By Joseph Palenchar -- TWICE, 12/3/2001

SAN DIEGO— LG InfoComm will concentrate exclusively on marketing CDMA 2000 1xRTT handsets beginning in December to help carriers Verizon and Sprint PCS seed the market for their later commercial launches of 1x service, said technical support director Curtis Wick.

"All new products starting in December will be 1x," Wick said. "Our last legacy handset, the CDMA trimode TM-220, will launch with Alltel in November."

In planning to ship its first 1x phone in December, "We could be the first in the U.S.," Wick said. "It will be a photo-finish with Audiovox and Samsung."

LG's 1x timetable looks like this:

  • December shipment of the TP-5250 dual-band to Sprint PCS;
  • fourth-quarter shipment of the LG-VX1 trimode to Verizon;
  • first-quarter shipment of a trimode PDA phone with touchscreen to Sprint;
  • first-quarter launch of LG-VX10 with color LCD and BREW (Binary Runtime Environment for Wireless) for Verizon.

LG will also offer Sun's Java-based J2ME (Java 2 Platform, Micro Edition) technology, and Qualcomm's BREW, to add computing applications to the phones and enable over-the-air downloads of applications. The apps could potentially exchange data with applications residing on corporate servers or on content-provider servers. Sprint handsets will feature J2ME, and Verizon's will have BREW.

"J2ME requires more processing power than BREW, which is a thin client, but J2ME has more Java developers," Wick said of the two.

One of the company's first two 1x handsets is the dual-band TP-5250, LG's first co-branded phone with Sprint, Wick said. "All future Sprint phones from LG will be co-branded."

The clamshell-style 5250 is the same size and weight as its 2G predecessor but, in a 1x network, it will deliver a small percentage boost in digital talk and standby times from the predecessor's 150 minutes/150 hours. The wholesale price will be only "a very small percentage" higher, Wick added. Sprint retails the 2G version for $69 to $129, depending on market and promotion.

The 5250 will also feature Openwave UP 4.1 microbrowser, which lets carriers push provisioning and location-based information, such as ads, to phones.
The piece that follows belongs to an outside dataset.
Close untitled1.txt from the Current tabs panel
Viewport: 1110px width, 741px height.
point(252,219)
Previously, carriers had to get users to pull down provisioning data, such as preferred roaming lists, via SMS, but now carriers will be able to push the data to phones at will and regularly update preferred roaming lists, Wick explained.
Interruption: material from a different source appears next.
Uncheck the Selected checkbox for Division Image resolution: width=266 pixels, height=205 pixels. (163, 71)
Early next year, LG will make a running change to add J2ME to the 5250. Current users will be able to go to Sprint offices for a J2ME upgrade.

Another version of the clamshell phone, trimode LG-VX1, is due to Verizon. It will deliver slightly longer talk and standby times than the Sprint phone at 180 minutes/200 hours but features fewer lines of text display: 6 lines.
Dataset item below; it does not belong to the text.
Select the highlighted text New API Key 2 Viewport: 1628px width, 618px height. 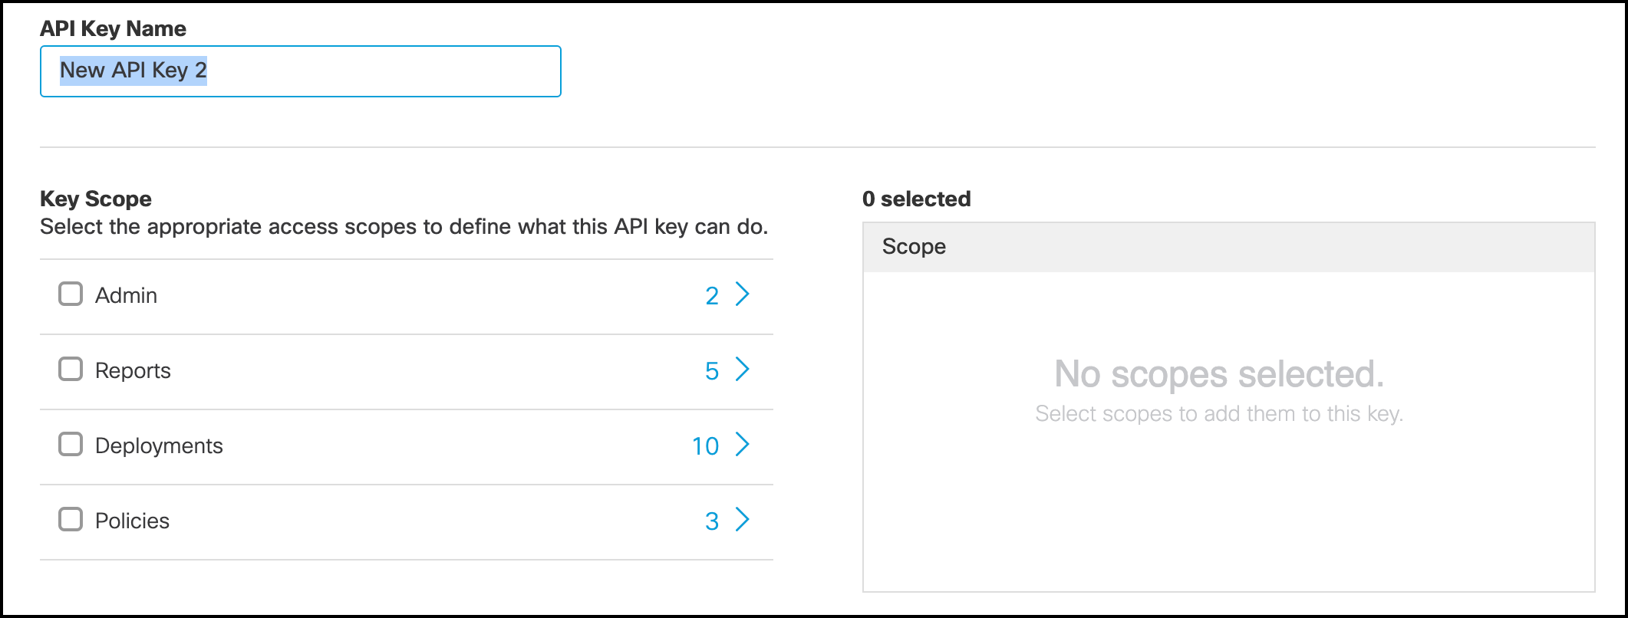[x=133, y=71]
In mid-first quarter, the VX1 will metamorphose into the VX-10, which will add BREW, 32MB of flash memory, color LCD, and extended digital talk and standby times of 200 minutes/250 hours.

LG's first 1x PDA phone will be the TM-910 trimode, available to Verizon in the first quarter. The 910 uses a proprietary PDA OS that allows for a narrow screen that enables the device to fit easily in a pocket. By not paying royalties to Palm, he added, LG reduces a consumer's cost by $70 to $100. On the other hand, LG's smartphone can't run all applications created by Palm's developer community.

The device offers many of the same features as LG's other 1x phones, but it adds a two-sided dialing keypad that flips open to reveal a large 160x240-pixel grayscale LCD touchscreen.

A dialing keypad is on the outside of the flip, and additional keys face the user from the keypad's back side when the flip is opened.

Other features include access to POP3 e-mail accounts and a PIM application that synchronizes with Outlook, Lotus and ACT. Bluetooth is an option. Sometime next year a running change will be made to add BREW.

Despite its 1x capability, the new model is two-thirds the size of its 2G predecessor. Although LG didn't reveal pricing, the company said Sprint retailed the discontinued 2G PDA phone for $399 at launch before cutting the price to $299.

Around the third quarter 2002, LG will begin to make running changes to add gpsOne location technology.